Mahegan tucked himself into the corner of the hallway where the doorjamb was located. The blast would be on the doorknob side of the door frame opposite his position. The door would blow outward, and the hinges next to his shoulder would either hold or be the last to give.
Mahegan looked at Maeve through the observation window of the control room. He could see on the display that the drill bit had reached the three-thousand-foot bottom kickoff point and that she was retracting it to her fifty-yard point. He saw her angle the drill upward to try to get enough rock to fall and block the water.
“Stand clear, Dad,” Jim said on the other side of the door. Then, from a more distant vantage, he added, “Fire in the hole!”
The explosion was about the right size to knock a door down, Mahegan thought. The door flew open, mostly because Mahegan had removed the locks, and it still hung from the top hinge. He had braced for the blast, which landed directly on him, but his left shoulder took another hit that it didn't need to take. In a combat situation he didn't worry about it, but he made a note that he needed to do more swimming.
As the smoke settled, he heard Jim say, “I'll go in and find the Chinese. You go kick the Indian's ass.”
Jim stepped into the hallway. The blast had knocked out the emergency lights, which the generator had been powering. The ambient glow of the monitors cast enough light for Jim to step past Mahegan without noticing him.

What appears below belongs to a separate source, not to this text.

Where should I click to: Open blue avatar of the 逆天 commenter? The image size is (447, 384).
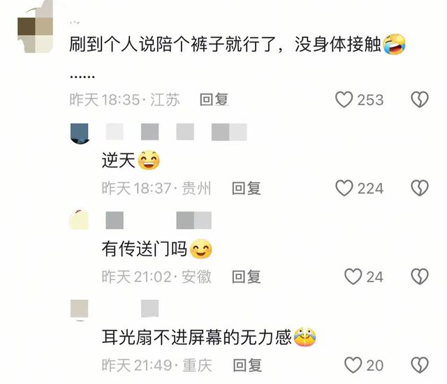click(80, 133)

“Let me know what you got in there, son, before I drag my ass down there. Throck's up here, moaning about his old lady.”
“You killed my wife!” Throckmorton was repeating from beyond the hole in the wall where the door once was.
“Shut up, Throck,” said Gunther. “I have to think of every damn thing. I'm going to go put this gun in the Indian's hands, let him shoot it a few times against the wall so he gets some gunpowder residue on him, and then stick it in his mouth. Problem solved. I'll even drop your wife down there with him. Make it look like a fight of some sort. Hell, she was boning everybody else. Why not the biggest guy around?”